En el aire se percibía una energía especial, pero no sabía si era por lo que representa el lugar, si era algo genuino o el efecto de mi cansancio. Miré el paisaje maravillado, aunque no coincidió con lo que tenía en la cabeza: el verano había fundido la nieve, no había fuselaje y el entorno estaba tapizado de piedras.

La cuestión era que estábamos en el lugar y nadie parecía conmovido. Leandro nos había advertido: “La gente llega y llora”. Yo tenía un papel en el bolsillo con un poema que propuse leer. Enrique dijo: “No, déjate de hinchar con esas cosas”, y se alejó. Tuve una sensación de ridículo, pero ya estaba jugado. Lo leí igual, horrible, tartamudeando. Pero cuando lo terminé me abracé con Ricky y nos emocionamos. Inmediatamente se acercó Federico y me preguntó: “Che, ¿dónde aprendiste a leer?”.

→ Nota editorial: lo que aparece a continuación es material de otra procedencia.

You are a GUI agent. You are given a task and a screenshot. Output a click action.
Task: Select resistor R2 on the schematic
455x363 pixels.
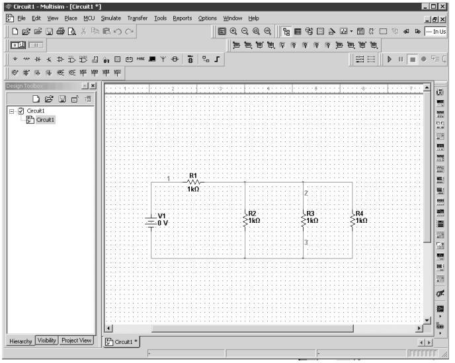coord(245,220)
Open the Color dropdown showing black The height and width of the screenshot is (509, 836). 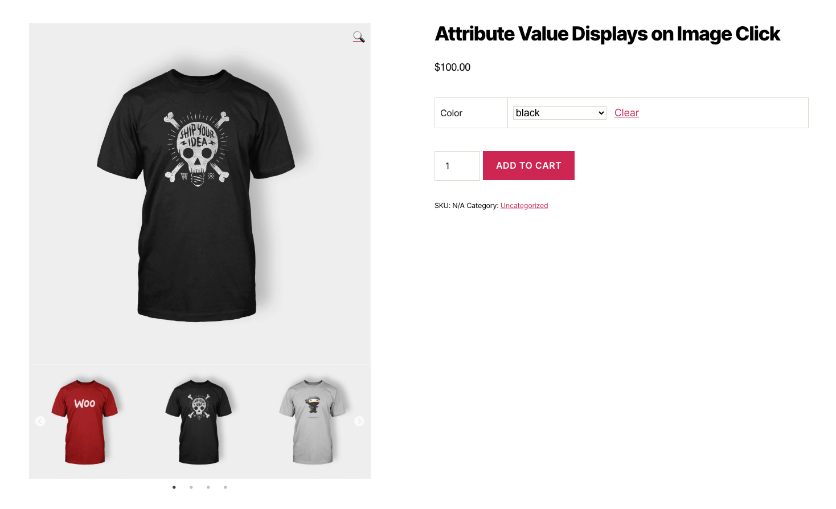tap(559, 113)
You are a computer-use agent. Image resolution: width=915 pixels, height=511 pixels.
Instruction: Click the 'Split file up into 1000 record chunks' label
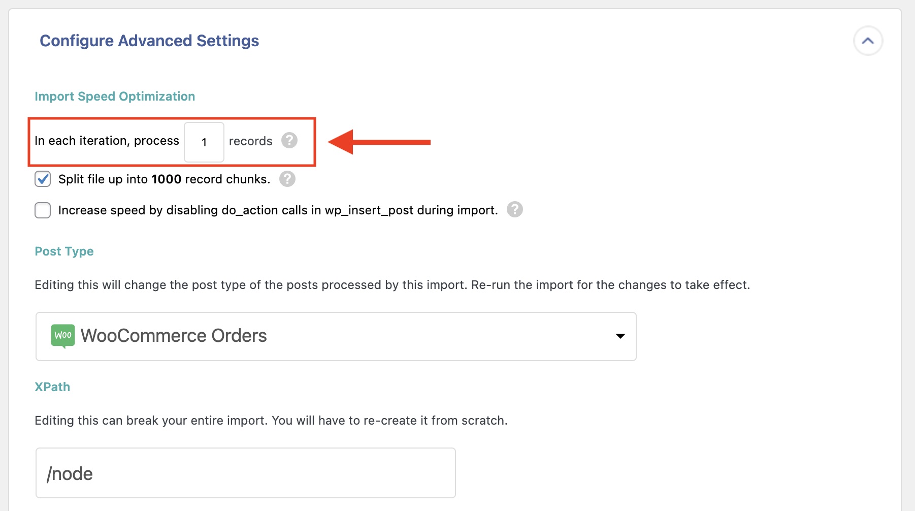tap(164, 179)
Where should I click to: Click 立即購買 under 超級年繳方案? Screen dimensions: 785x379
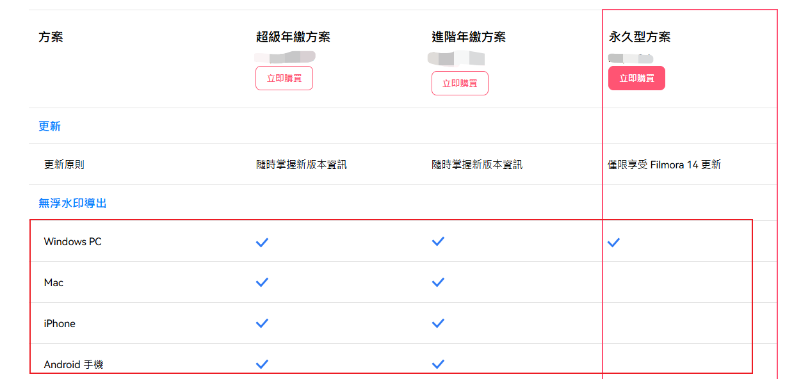tap(284, 78)
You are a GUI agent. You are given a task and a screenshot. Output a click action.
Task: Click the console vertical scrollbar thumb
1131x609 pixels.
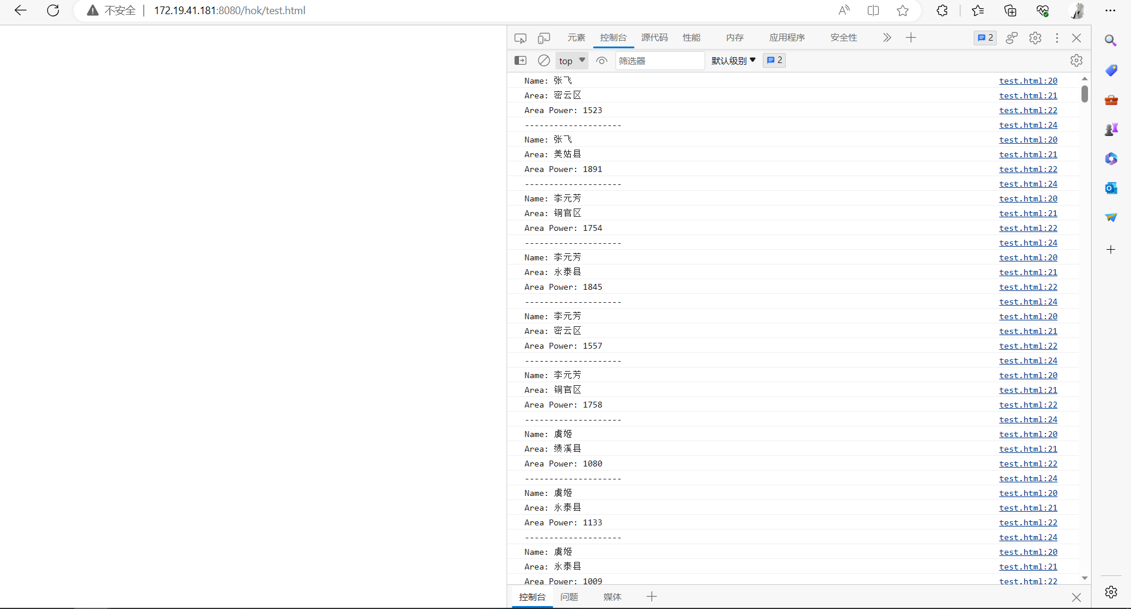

Era un poema de Borges, “Para una versión del I Ching” que dice que el destino ya está escrito, que cada cosa que sucede está diciendo algo, que nada nos dice adiós y que en los momentos de mayor desolación se puede abrir una puerta.

Estuvimos una hora, junté una piedra y regresamos para cruzar el río. Caminamos muchísimo para regresar al refugio. Llegamos agotados y pasamos la última noche durmiendo. Amaneció y retomamos la marcha hasta El Sosneado. Antes de llegar, un par de lugareños venían a caballo. Había unos perros y vimos con la perseverancia que corrieron una liebre hasta atraparla. La escena, creo, nos dolió a todos.

Haber estado en el lugar donde ocurrió la tragedia de los Andes no nos cambió la vida. Pero nos dio una idea más clara de los hechos. Quizás esa historia ocurrió para demostrarnos la capacidad de resistencia y superación que tiene cualquier persona. Lo mejor de la expedición fue todo el proceso, la organización, cada paso dado y compartirla con amigos.  Porque al final de cuentas, las metas trazadas pueden ser traidoras: en muchas ocasiones, cuando se alcanzan, las muy cabronas, te dejan una sensación de vacío.